What the task requires: Set down only these lines, exactly: the line containing "Task: Toggle italic" and all lines through the end of the data below. Omit pictures.

....

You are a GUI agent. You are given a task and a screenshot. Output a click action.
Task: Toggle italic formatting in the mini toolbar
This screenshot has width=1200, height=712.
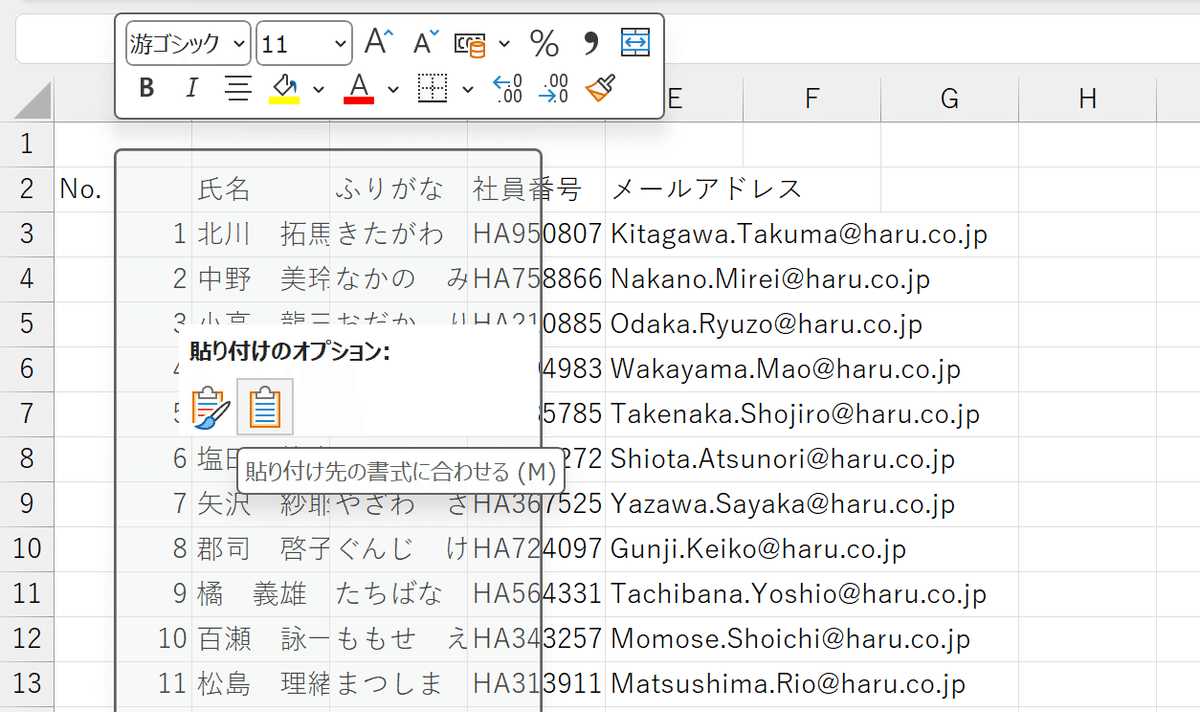[190, 88]
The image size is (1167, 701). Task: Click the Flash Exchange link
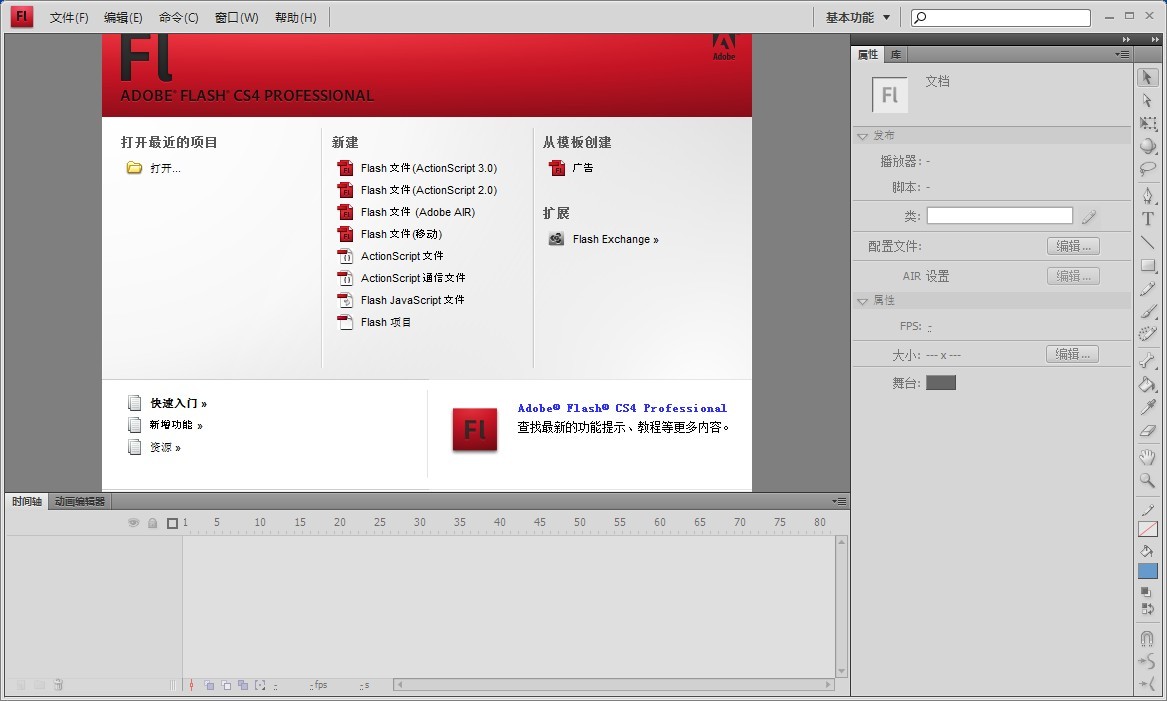[614, 239]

....

Exercise result:
Task: Toggle italic formatting in the mini toolbar
This screenshot has width=1200, height=712.
[190, 88]
The image size is (1167, 701). Task: Click the Flash Exchange link
[614, 239]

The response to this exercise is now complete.